Is the size of a conjugacy class in a finite classical group a polynomial? Suppose $G$ is a classical matrix group over a finite field of order $q$.

If $C$ is a conjugacy class in $G$ , is $|C|$ a polynomial in $q$?

This question is supported by the fact that whenever I have calculated all conjugacy classes and their sizes for very small groups (for example, $GL_{2}(\mathbb{F}_{q})$, $GL_{3}(\mathbb{F}_{q})$, $SL_{2}(\mathbb{F}_{q})$, $SL_{3}(\mathbb{F}_{q})$) the sizes of conjugacy classes turn out to be polynomial in $q$. 
So, does this property hold for all finite classical group, or at least the case of $GL_n$ or $SL_n$?
 A: As already noted in the comments, as worded, this question does not quite make sense.  Here is an attempt to say something about it anyway, since the context the OP is asking about is interesting.
In C. Chevalley. Classification des groupes algébriques semi-simples. Springer-Verlag, Berlin, 2005, it is shown that a split reductive algebraic group $G$ is polynomial count. Moreover, using the Bruhat Decomposition the explicit counting-polynomial can be written.
If $G$ is simply connected of rank $r$, then the number of semisimple conjuation classes is $q^r$ (this is a Theorem of Steinberg).
By Matsushima's Theorem if the conjugation orbit is of a semisimple element (closed orbit), then the stabilizer is a reductive subgroup $H$. 

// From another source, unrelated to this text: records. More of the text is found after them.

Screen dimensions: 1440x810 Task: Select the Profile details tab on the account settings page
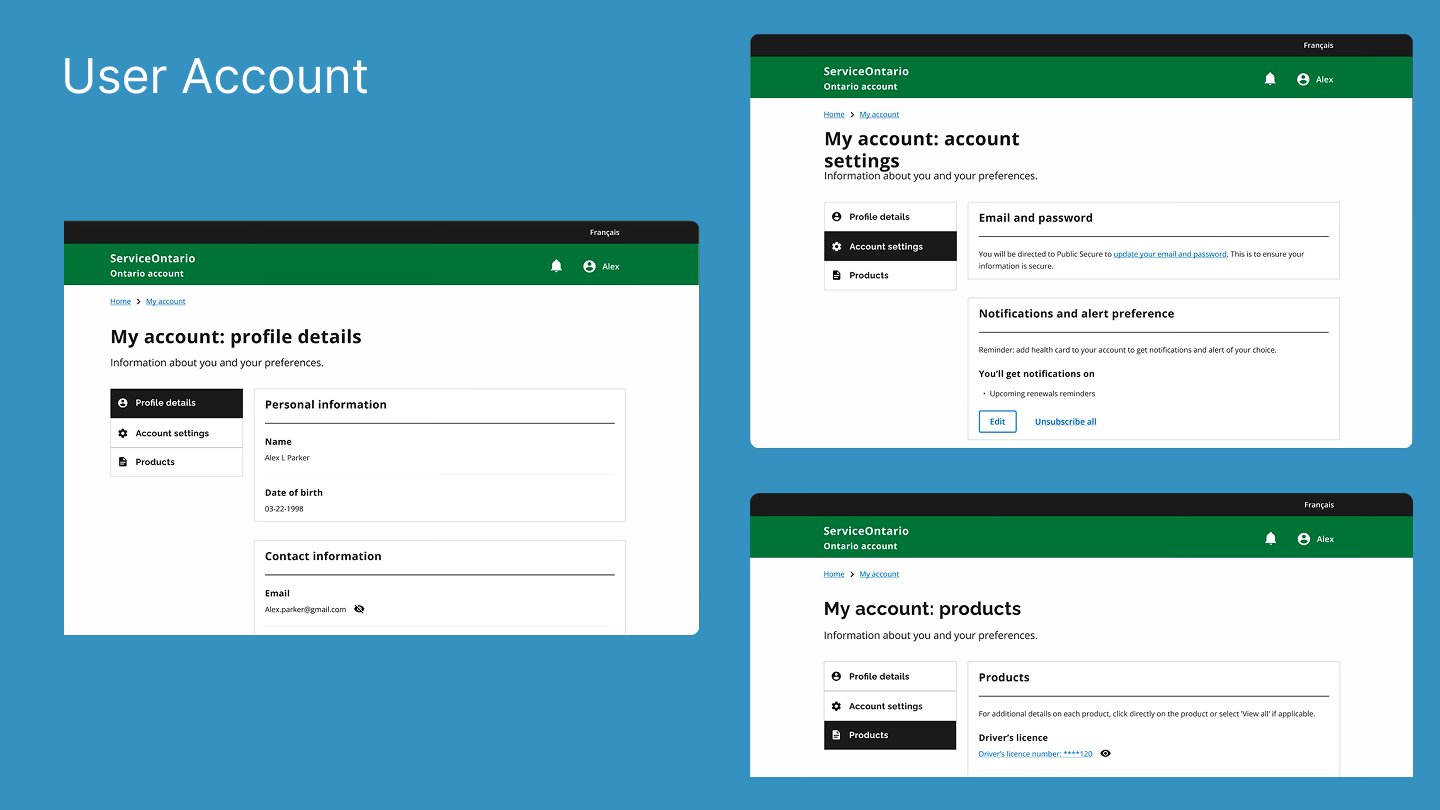click(x=879, y=217)
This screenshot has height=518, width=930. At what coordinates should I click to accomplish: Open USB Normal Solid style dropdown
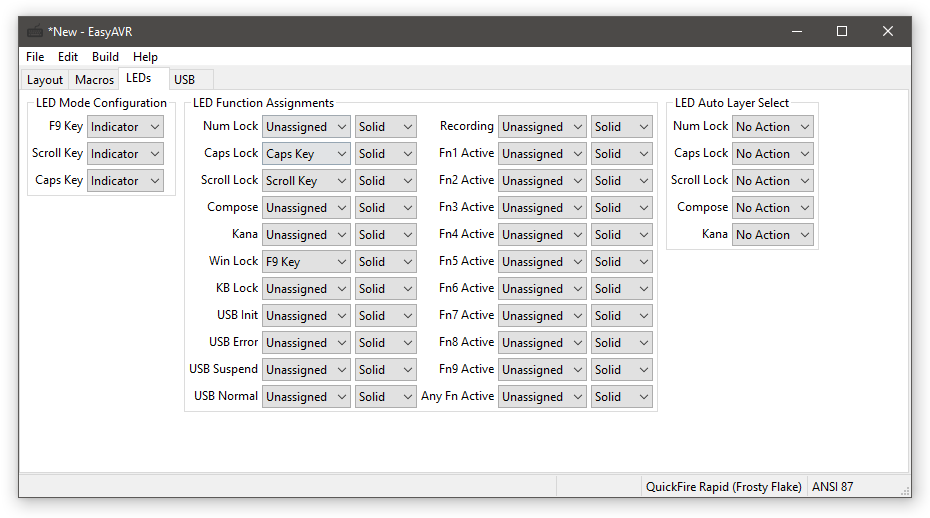point(385,397)
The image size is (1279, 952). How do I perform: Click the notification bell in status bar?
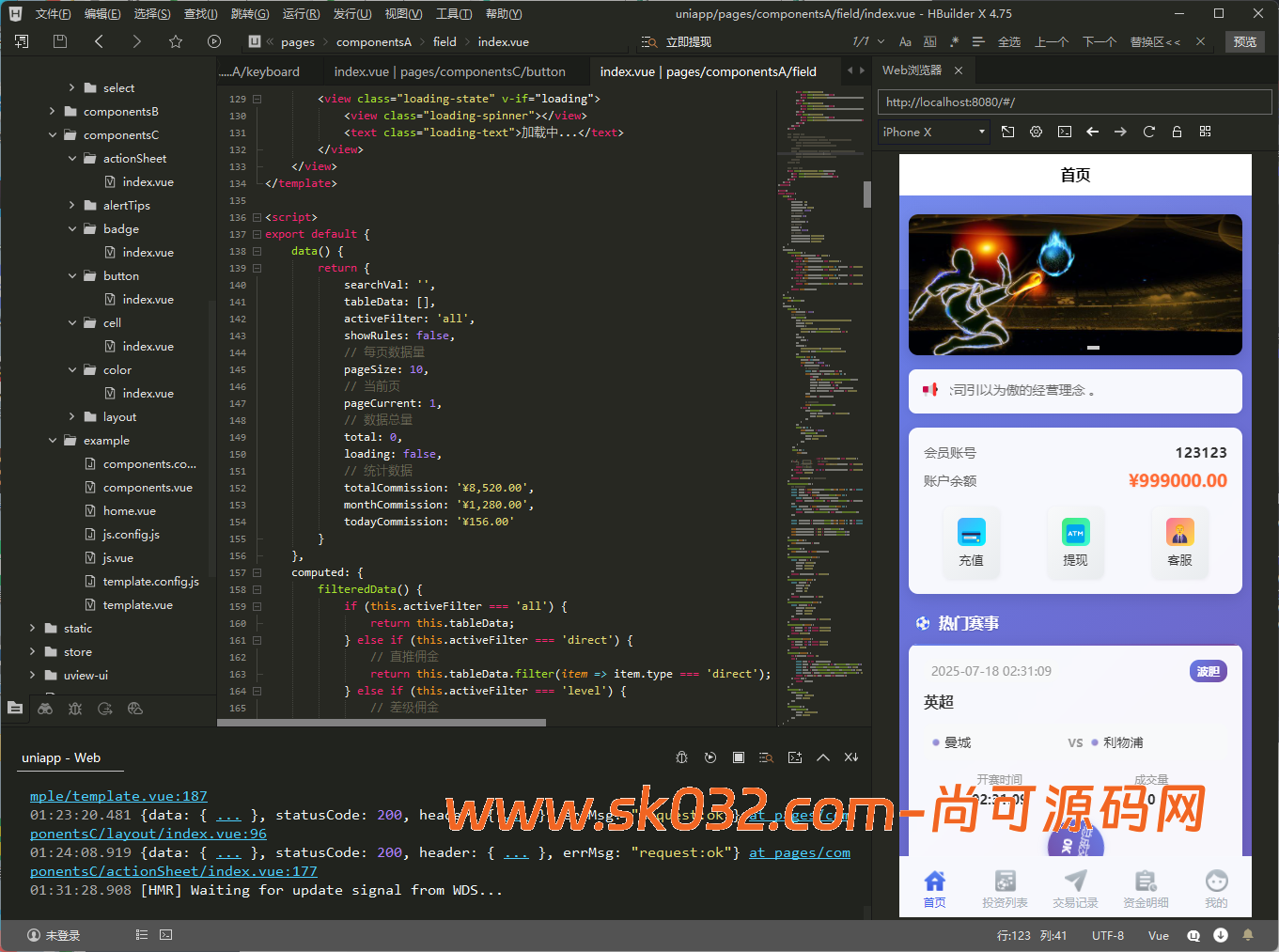click(1248, 935)
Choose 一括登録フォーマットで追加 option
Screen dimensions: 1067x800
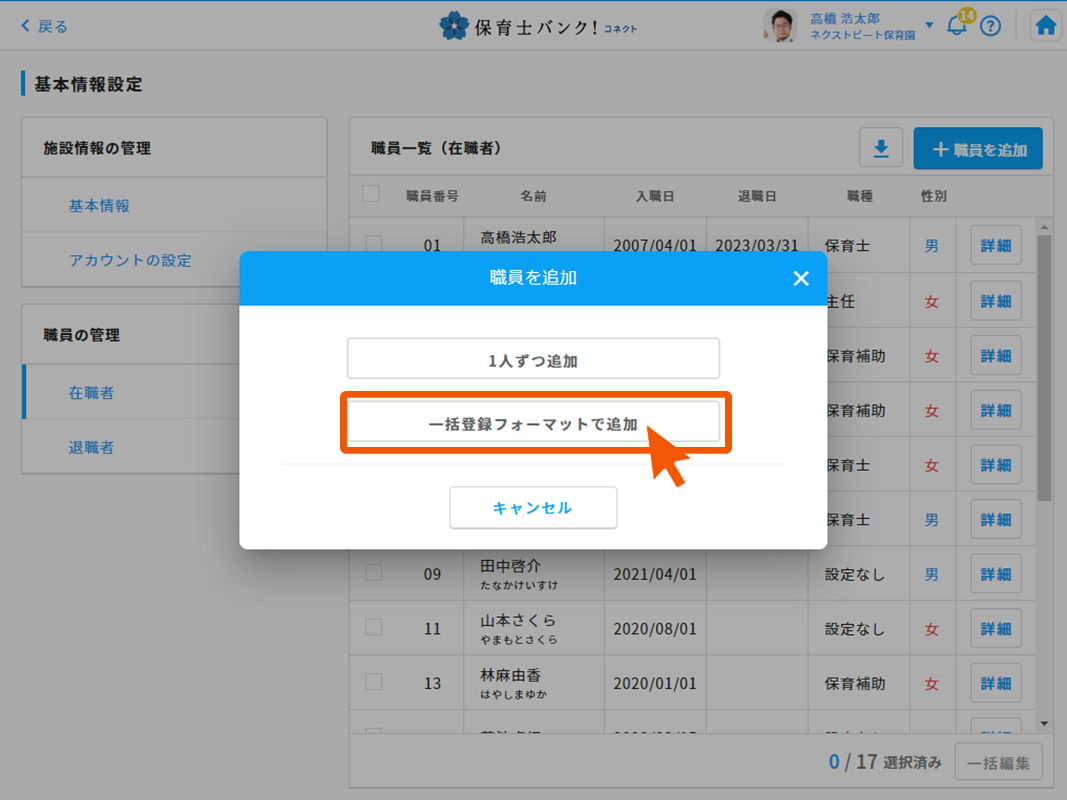click(x=533, y=423)
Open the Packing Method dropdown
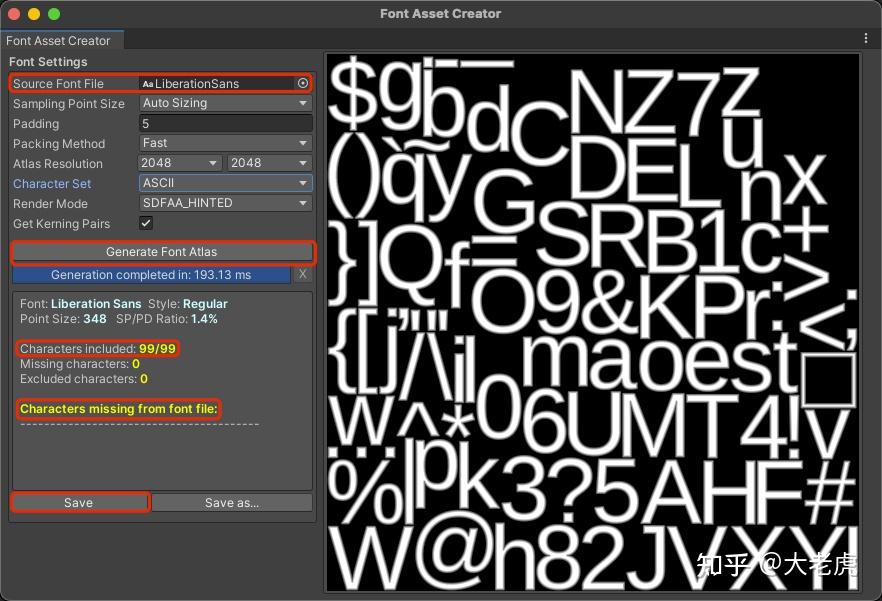 click(x=225, y=143)
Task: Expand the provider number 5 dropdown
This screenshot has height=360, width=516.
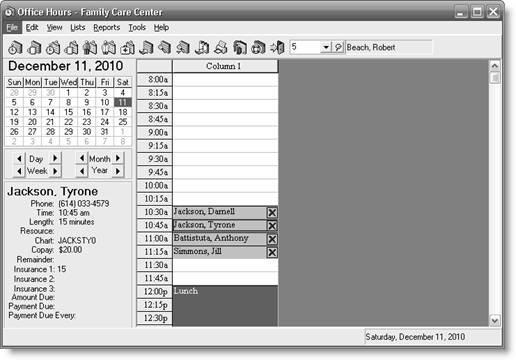Action: 326,47
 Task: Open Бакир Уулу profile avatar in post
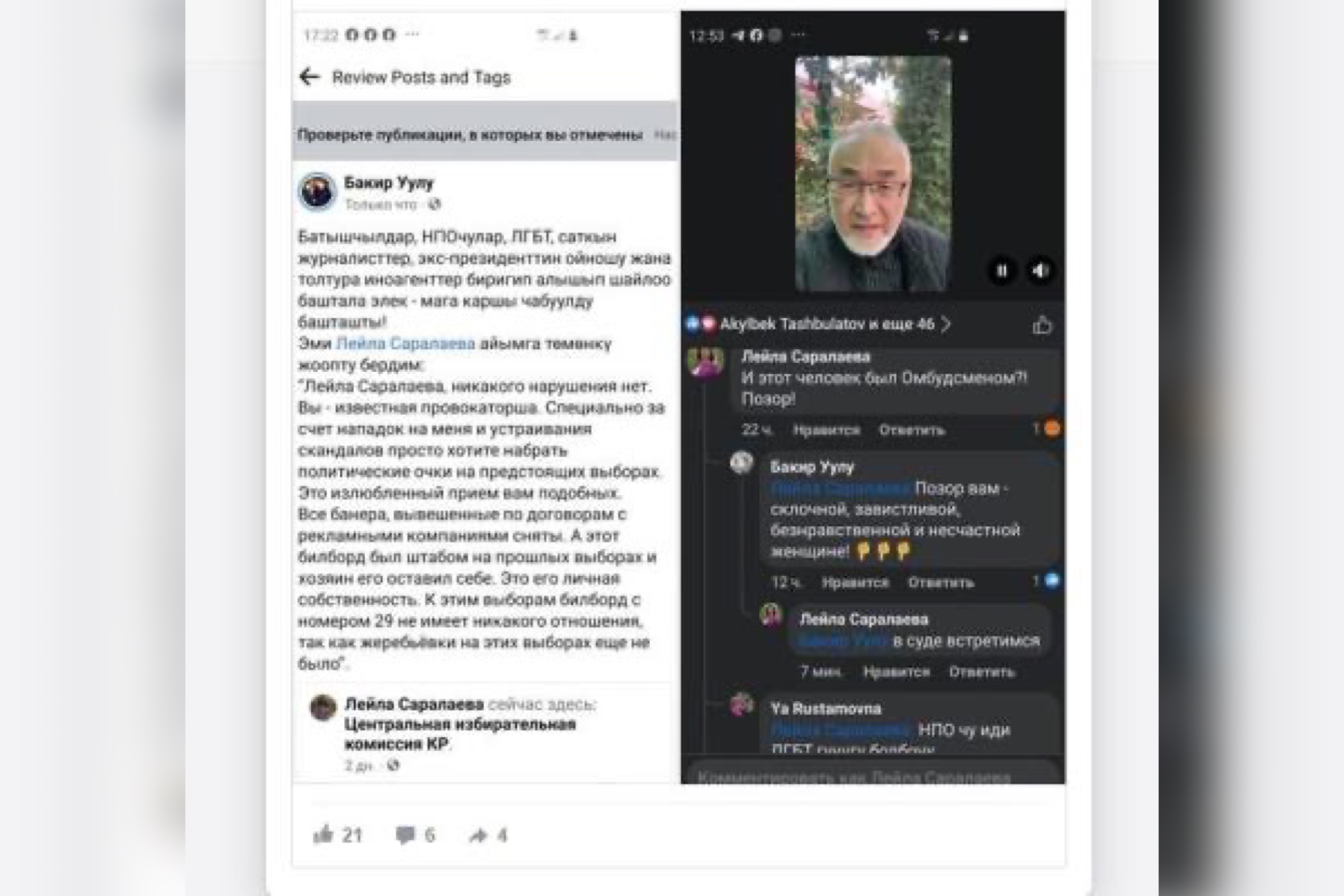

So now fix such a closed "stabilizer type" $H$.  Then the conjugation orbit is a homogeneous space $G/H$.  The counting polynomial for such homogeneous spaces is described in The virtual Poincaré polynomials of homogeneous spaces by
M. Brion and E. Peyre.
A: I agree that the question needs a better formulation.    In any case, an approach by Demetris Deriziotis might be useful because it's based on a different kind of analysis:    see here (freely available online) and subsequent papers in journals like Communications in Algebra  (less freely accessible).   But he too aims for a count of all classes, including the recovery of Steinberg's count of semisimple classes.   His method may make it easier to see that polynomials in $q$ count various types of classes.